• _PROBLÈME COURT 1_: Modifiez le texte sur l'appropriation culturelle en recopiant tout ce qui va de « Dommage, parce que » jusqu'à « fins purement mercantiles. », avec « le détaillant » à la place de « Urban Outfitters ».
• _PROBLÈME COURT 2_:
Répondez aux questions suivantes d'après le texte sur l'appropriation culturelle.
(a) Quelle entreprise la Nation Navajo a-t-elle traînée en justice ?
(b) Qu'est-ce que l'étudiant d'origine mexicaine a racheté au costumier de son université ?
(c) Quelles origines Gigi Hadid a-t-elle soulignées, et pour justifier quoi ?
• _PROBLÈME COURT 3_: Rédigez la suite du texte sur l'appropriation culturelle, en partant de sa dernière phrase.

• _TEXTE À LIRE_:
********
Dommage, parce que l'expression peut servir à dénoncer de vraies imbécillités.

On pense aux Navajos, qui ont retrouvé leur nom accolé à une « petite culotte hipster » au motif vaguement ethnique. Ou aux coiffes autochtones arborées comme accessoire mode. La Nation Navajo a traîné Urban Outfitters en justice en citant ses marques déposées. Et même sans assise légale, il peut être légitime de protester contre le détournement de symboles forts à des fins purement mercantiles.

Mais quand on voit un étudiant d'origine mexicaine racheter les sombreros usagés vendus par le costumier de son université pour éviter qu'ils ne servent de déguisements d'Halloween, on se demande si la vie en société n'est pas devenue un champ de mines. Une vedette « blanche » qui adopte une pratique popularisée par les Afro-Américains, comme les tresses rastas ou le twerk ? Appropriation culturelle ! Au point où certains s'en défendent par avance, comme la mannequin Gigi Hadid, qui a récemment souligné ses origines palestiniennes pour justifier ses mains décorées au henné.
********
• _DONNÉES BRUTES_:

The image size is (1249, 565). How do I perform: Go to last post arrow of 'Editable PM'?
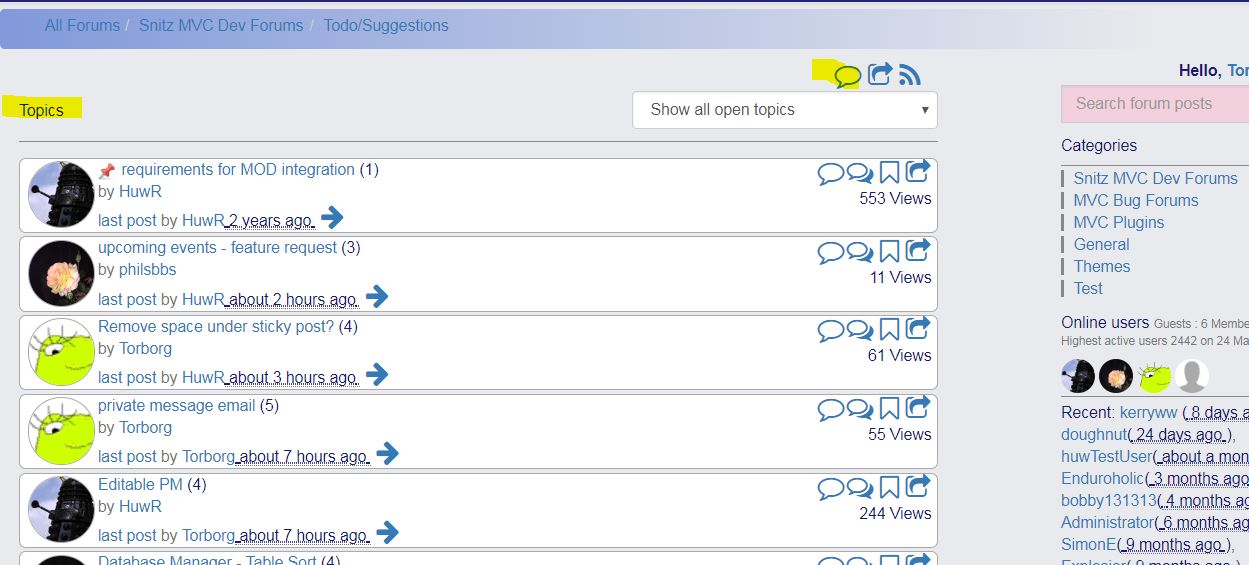[387, 533]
********
• _RÉPONSE ATTENDUE 1_:
Dommage, parce que l'expression peut servir à dénoncer de vraies imbécillités.

On pense aux Navajos, qui ont retrouvé leur nom accolé à une « petite culotte hipster » au motif vaguement ethnique. Ou aux coiffes autochtones arborées comme accessoire mode. La Nation Navajo a traîné le détaillant en justice en citant ses marques déposées. Et même sans assise légale, il peut être légitime de protester contre le détournement de symboles forts à des fins purement mercantiles.

• _RÉPONSE ATTENDUE 2_:
(a) Urban Outfitters.
(b) Les sombreros usagés vendus par le costumier.
(c) Ses origines palestiniennes, pour justifier ses mains décorées au henné.

• _RÉPONSE ATTENDUE 3_:
Que des minorités visibles soient irritées de voir des stars tirer profit des signes ou des comportements pour lesquels elles ont été elles-mêmes ostracisées est compréhensible. Sauf que prêter des intentions diaboliques à tout un chacun n'avance à rien. N'importe qui peut se mettre les pieds dans les plats. Le rapper Pharell Williams a arboré une coiffe autochtone en couverture du Elle UK. Et le leader apache Terry Rambler, qui réclame la disparition du terme « redskin » dans le nom de l'équipe de football de Washington, s'est déguisé en Bob Marley, visage noirci inclus, à l'Halloween. Tous deux s'en sont copieusement excusés.

Chacun doit élargir ses sensibilités, et accepter que certaines pratiques deviennent hors limite. Mais qui veut vivre dans un monde où tout emprunt peut être taxé d'appropriation culturelle - c'est-à-dire de vol ? C'est l'asphyxie garantie.